▸ DATASET EXTRACT:
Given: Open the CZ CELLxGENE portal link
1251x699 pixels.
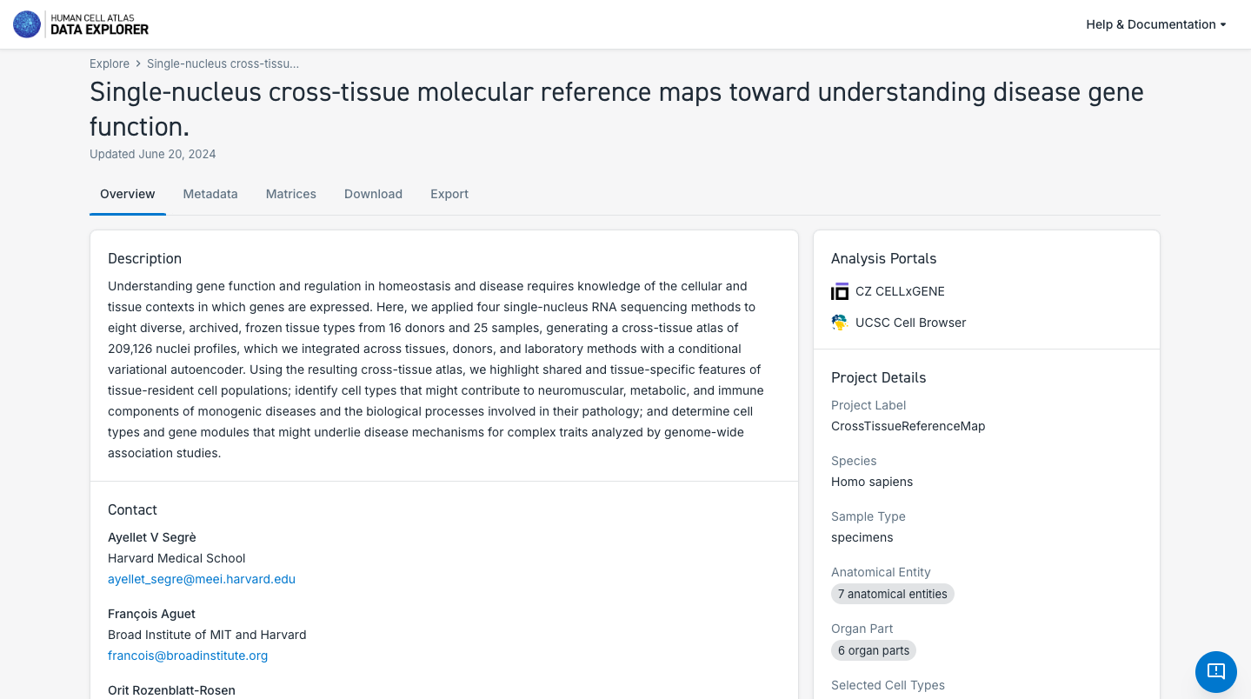Looking at the screenshot, I should [900, 292].
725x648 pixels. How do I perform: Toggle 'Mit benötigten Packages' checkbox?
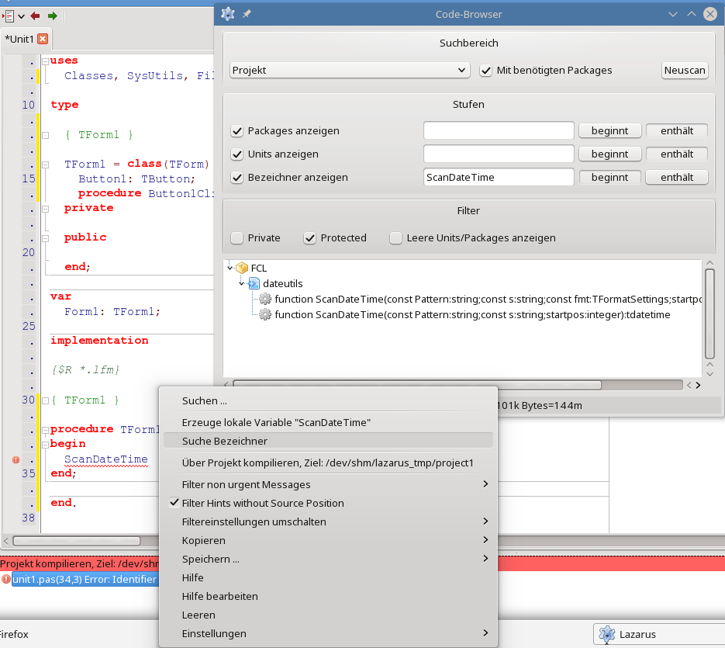(486, 70)
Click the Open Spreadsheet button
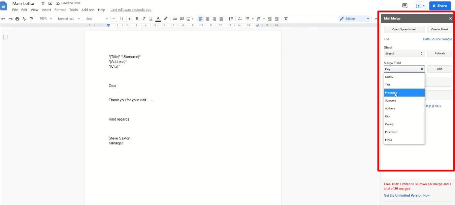Viewport: 455px width, 205px height. pos(404,29)
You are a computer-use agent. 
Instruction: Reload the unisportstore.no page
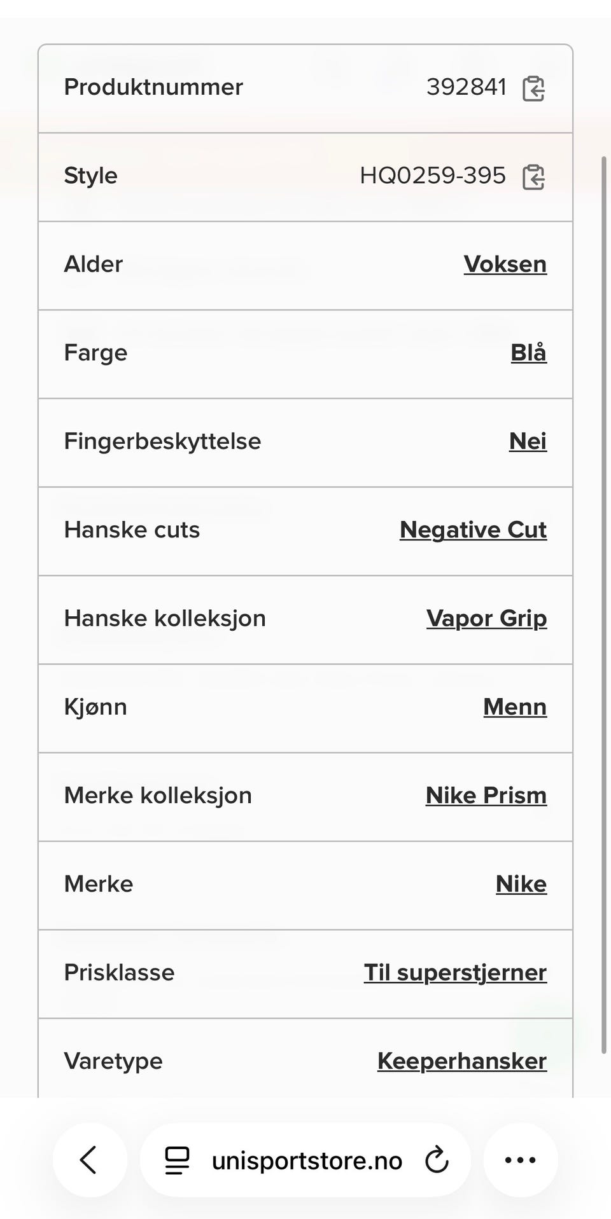coord(437,1160)
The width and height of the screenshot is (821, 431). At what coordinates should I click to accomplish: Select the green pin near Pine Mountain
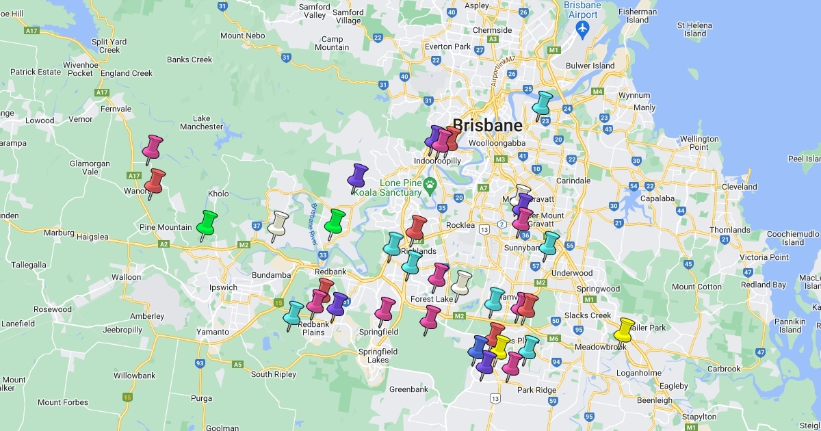click(x=206, y=222)
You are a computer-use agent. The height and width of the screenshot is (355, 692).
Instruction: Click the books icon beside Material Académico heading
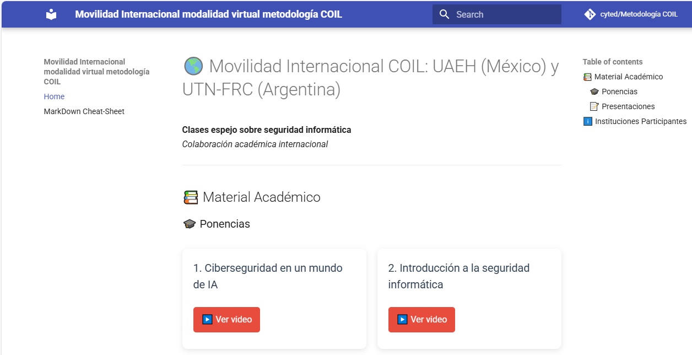tap(191, 197)
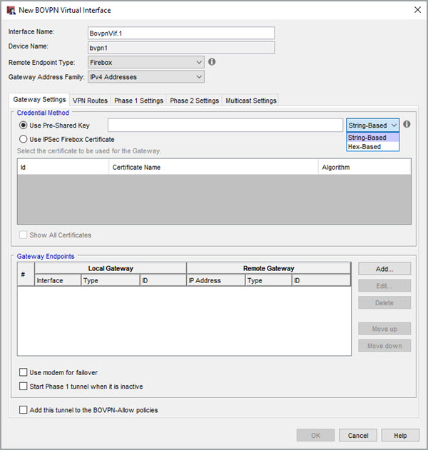This screenshot has height=450, width=428.
Task: Open Remote Endpoint Type dropdown
Action: 146,62
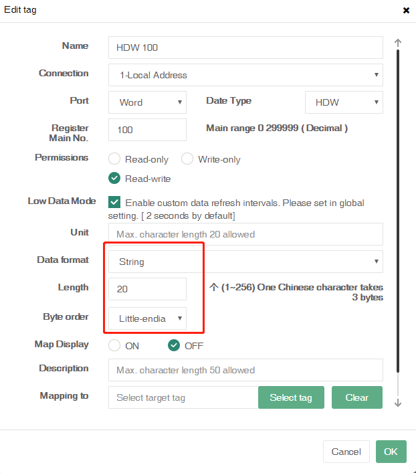The image size is (416, 473).
Task: Close the Edit tag dialog
Action: click(406, 11)
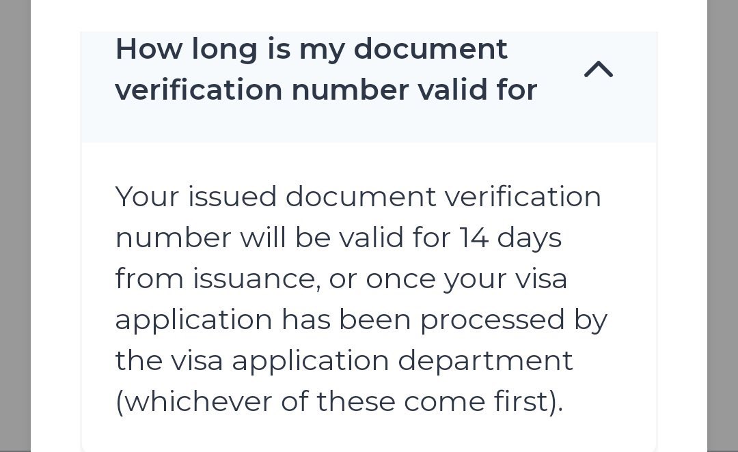Click the 'How long is my document' heading
Viewport: 738px width, 452px height.
(312, 49)
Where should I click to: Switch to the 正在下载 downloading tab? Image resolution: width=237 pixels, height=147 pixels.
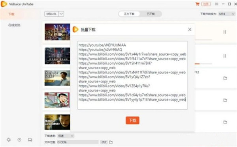click(129, 14)
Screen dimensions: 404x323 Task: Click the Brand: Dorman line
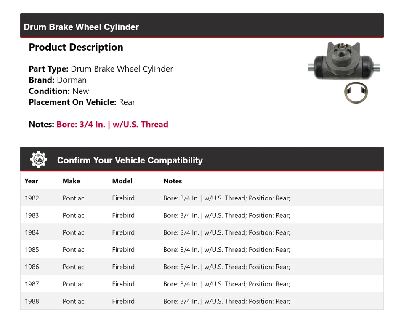click(58, 80)
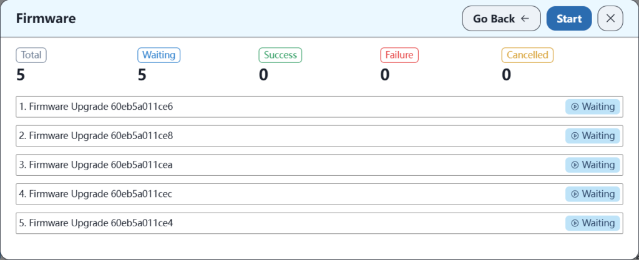Close the Firmware dialog with X

(610, 19)
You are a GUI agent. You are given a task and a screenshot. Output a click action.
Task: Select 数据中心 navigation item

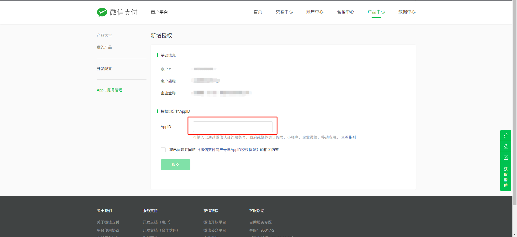[x=407, y=12]
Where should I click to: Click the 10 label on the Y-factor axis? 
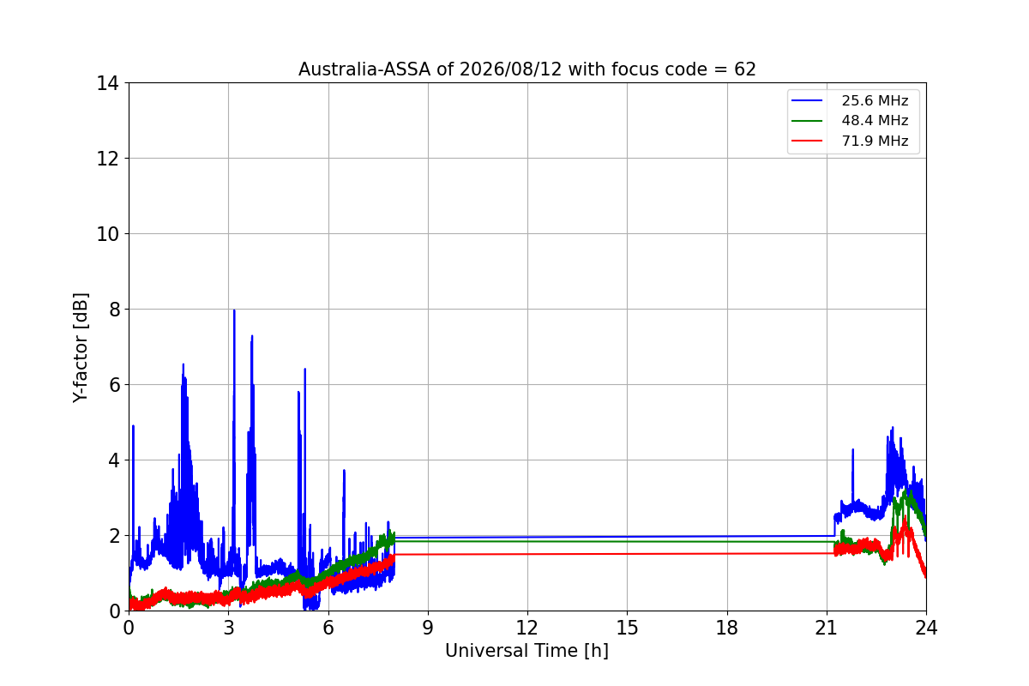click(x=108, y=234)
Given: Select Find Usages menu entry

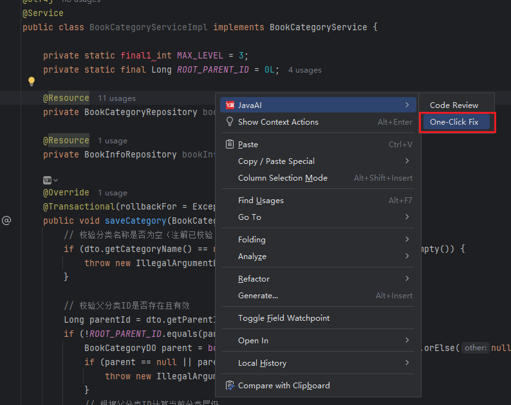Looking at the screenshot, I should click(261, 201).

▸ PROBLEM DETAILS:
The lines from the one containing "You are a GUI" to the last line of the records, both included: print exactly those and nothing else, leaving out any pictures.

▸ REPLY TO THE EXERCISE:
You are a GUI agent. You are given a task and a screenshot. Output a click action.
Task: Select 数据中心 navigation item

[x=407, y=12]
Where should I click to: Click the 10 label on the Y-factor axis? 
click(x=108, y=234)
Given: Select Find Usages menu entry

Looking at the screenshot, I should click(261, 201).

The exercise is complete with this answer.